» EXERCISE INPUTS
Content starts

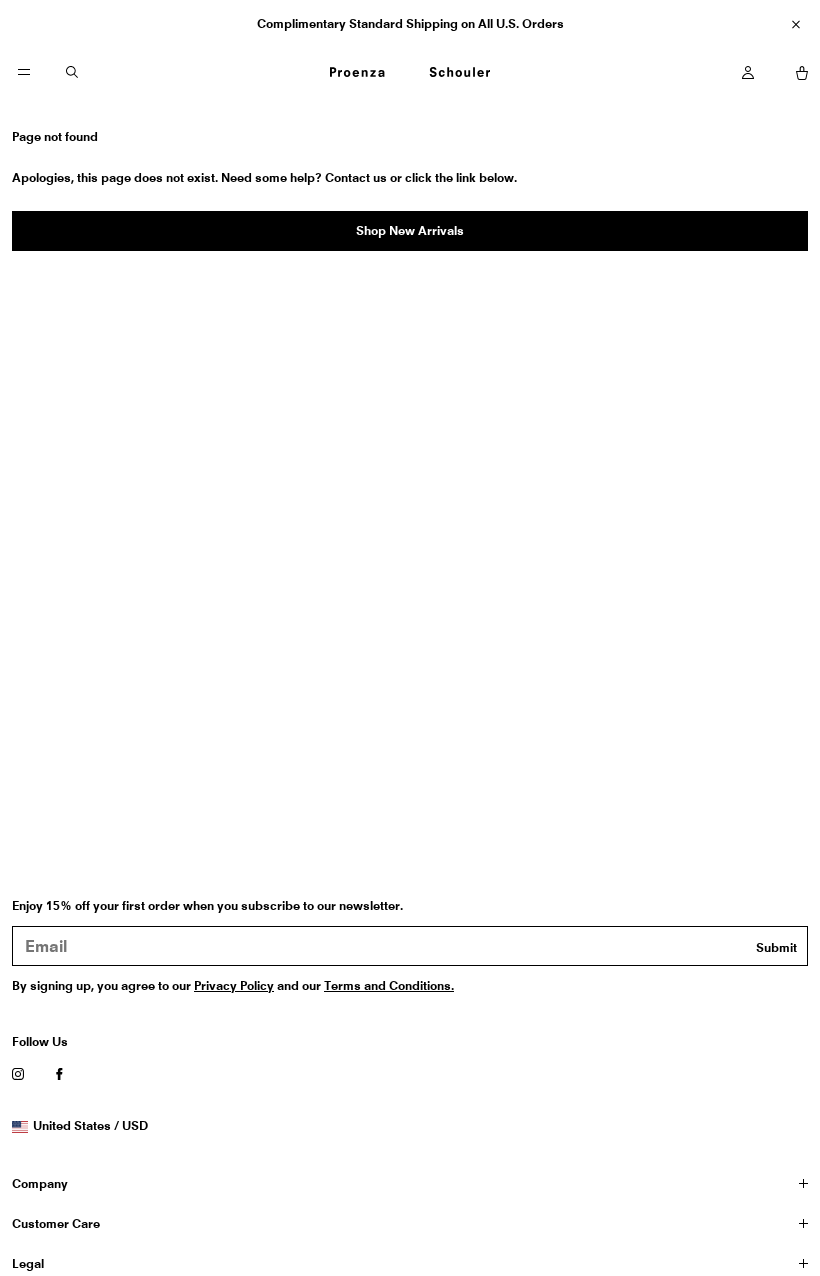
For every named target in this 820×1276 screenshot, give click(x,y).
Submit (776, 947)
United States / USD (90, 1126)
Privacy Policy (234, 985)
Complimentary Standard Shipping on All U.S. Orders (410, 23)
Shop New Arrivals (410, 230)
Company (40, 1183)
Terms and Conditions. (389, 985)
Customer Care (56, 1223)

Content ends

» TASK OBJECTIVE
Without the pictures, return the records above exactly as written.

» SOLUTION TO THE PROBLEM
For every named target in this 820×1276 screenshot, give click(x,y).
Submit (776, 947)
United States / USD (90, 1126)
Privacy Policy (234, 985)
Complimentary Standard Shipping on All U.S. Orders (410, 23)
Shop New Arrivals (410, 230)
Company (40, 1183)
Terms and Conditions. (389, 985)
Customer Care (56, 1223)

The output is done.